The word hell comes to us through the Anglo-Saxon roots of English and from the Proto-Indo-European word kel, which means to conceal or cover up.
If you’ve ever concealed anything about yourself, you understand the hell of closeting your feelings, inclinations, history, or identity. We all have secrets, of course, but if you haven’t had to hide anything as deep as your identity, ask someone who’s recently come out of the closet. They’ll tell you it can be hell.
Obviously you want your employees to feel comfortable at work, primarily because it’s the right thing to do, but also for pragmatic reasons. People perform better when they feel comfortable, when they don’t feel they have to hide what they believe or who they are. When they can proudly proclaim who and what they are.

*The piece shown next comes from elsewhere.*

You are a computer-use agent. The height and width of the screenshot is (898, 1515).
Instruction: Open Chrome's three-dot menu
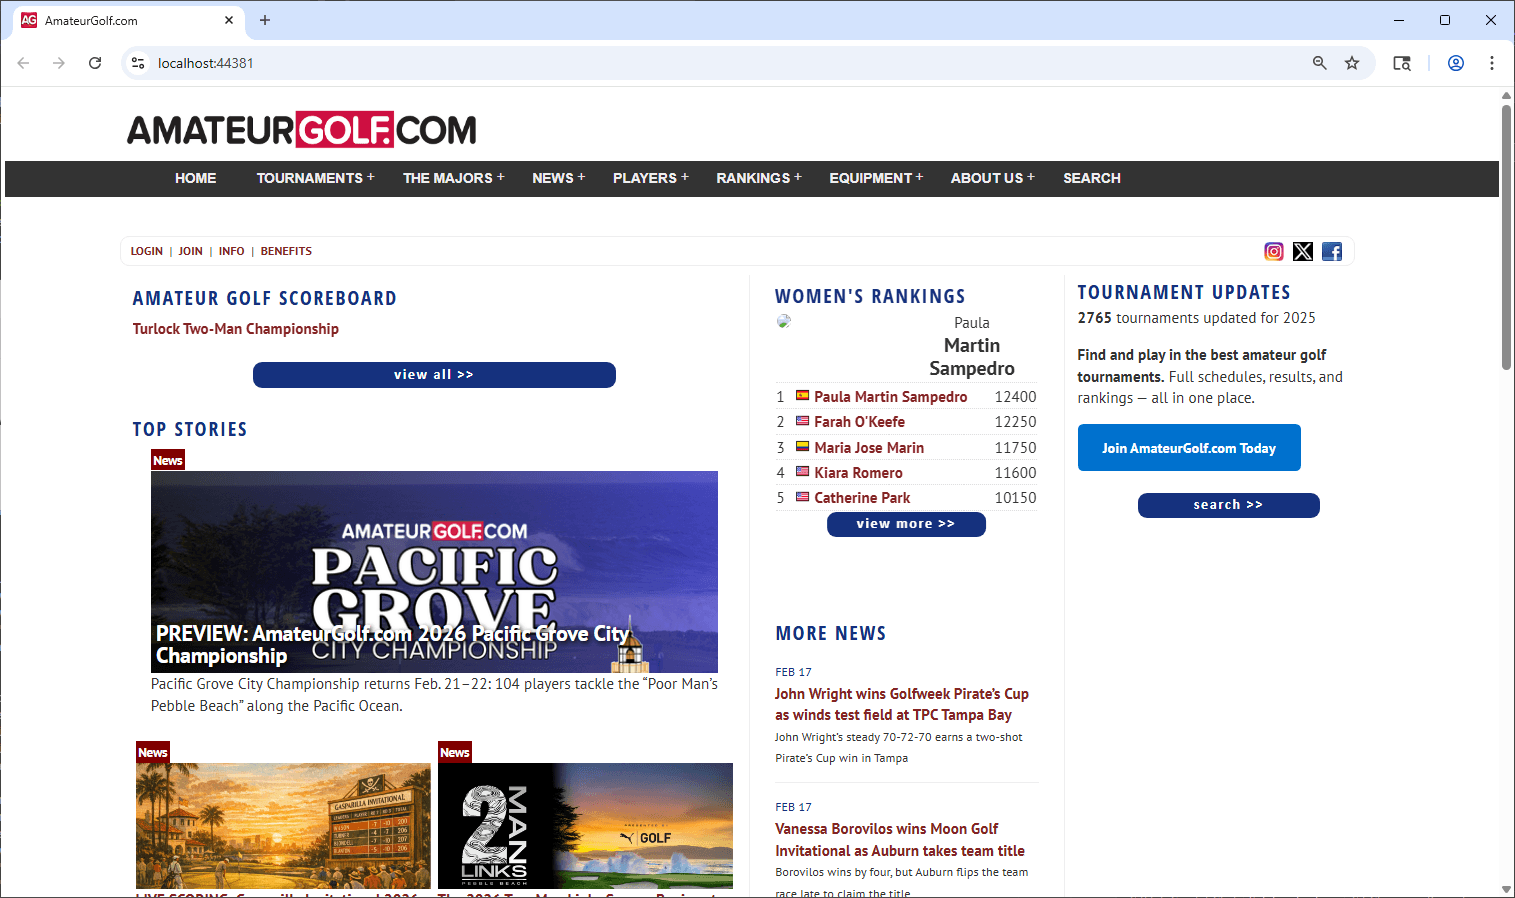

Closeted employees, on the other hand, spend time and energy concealing their sexual orientation. Time and energy they could be applying to work or self-improvement. The same goes for people who embrace minority political or religious beliefs and those who feel they have to play down physical disabilities or hide a common emotional problem like depression.
Research indicates that while more than a third of openly gay employees feel that their orientation hinders their career development, more than half of closeted LGBT employees feel even more isolated and stagnated.
A study out of the Deloitte University Leadership Center for Inclusion claims that 61 percent of all employees feel they must hide or downplay something.
In Help Your Employees Be Themselves at Work, Dorie Clark and Christie Smith explain how complicated and subtle hiding can become.
A gay person might be technically out, but not display pictures of his partner at work. A working mom might never talk about her kids, so as to appear “serious” about her career. A straight white man – 45% of whom also report covering – might keep quiet about a mental health issue he’s facing.
Leadership Intimacy challenges leaders to know not only who their employees say they are or what they appear to be, but the truth. In other words, it begins with you, the leader.
Let your employees know who you are. Be open, honest, and candid. You don’t have to show your dirty laundry, but if you express your anxieties, flaws, and failures in the proper context, your employees will understand that they can be open too.
Start the kind of conversations that allow your employees to express whatever they may have on their mind. It won’t be long, as long as they perceive you as non-judgmental, before you learn what they may be hiding. Then respond without judging them.
Unless your employee confesses to being an underground terrorist hitman, express your acceptance. Don’t judge or express your disagreement, unless they specifically ask what you think. Then agree to disagree and couch your views in their ability to do their job despite your conflicting opinions.
Many companies talk diversity and inclusion but come up short on delivery. Raise your voice as a leader in your organization if and when you see an employee hiding out of fear of exposure. Your company has not done it’s job if any employee fears expressing his or her true self. Until they do, make sure inclusion rules on your patch.